▶ _Consigne écrite A_:
Réécrivez les lignes du jeu de données ci-dessous en remplaçant « screenshot » par « capture », sans rien modifier d'autre. Omettez les images dans votre réponse.

▶ _Texte fourni_:
• • • •

Je m'exprime ici comme représentant de mes anciens collègues de l'université, physiciens ou autres, et comme porte-parole de nos amis de l'ASAP (notre association des anciens de l'université) très émus de la disparition d’Henri.

Henri, je te connais depuis près de 60 ans.

Mais à partir des années 1975, tu m'as entraîné dans beaucoup de tes "innovations", à l’université d’abord et à l'association plus récemment.

Au milieu des années 1970, pour aider les étudiants de physique à trouver un emploi, tu as l’idée du "DEUG Alterné" et quelques années plus tard, tu crées la maîtrise "Mesures et Contrôle". Ces formations sont basées sur un enseignement académique rénové et s’appuient sur des stages en entreprises destinés à rapprocher les élèves de leurs futurs employeurs.

L’alternance, on en parle encore aujourd’hui et les stages ont été maintenant généralisés à pratiquement toutes les formations.

• • • •

▶ _Consigne écrite B_:
D'après le texte fourni, quelle maîtrise Henri a-t-il créée quelques années après le « DEUG Alterné » ?

• • • •

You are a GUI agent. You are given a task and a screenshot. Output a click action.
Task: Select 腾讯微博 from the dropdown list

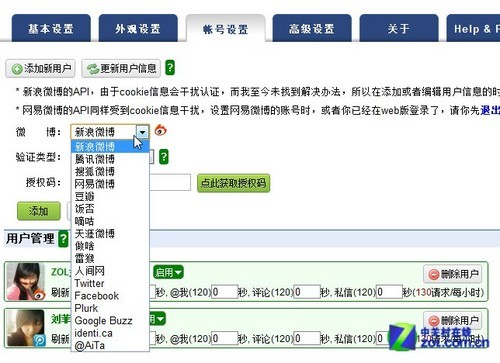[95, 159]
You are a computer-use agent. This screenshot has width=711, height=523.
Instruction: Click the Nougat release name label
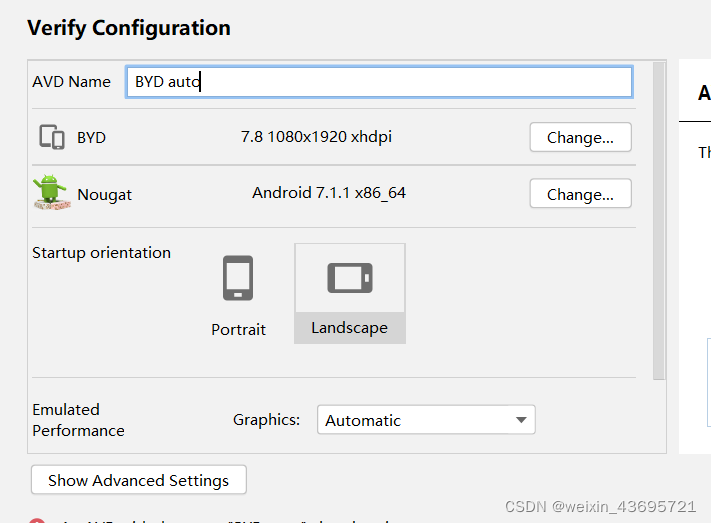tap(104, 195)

• • • •

▶ _Réponse complète A_:
You are a GUI agent. You are given a task and a capture. Output a click action.
Task: Select 腾讯微博 from the dropdown list

[95, 159]
You are a computer-use agent. This capture has width=711, height=523.
Instruction: Click the Nougat release name label
tap(104, 195)

▶ _Réponse complète B_:
La maîtrise « Mesures et Contrôle ».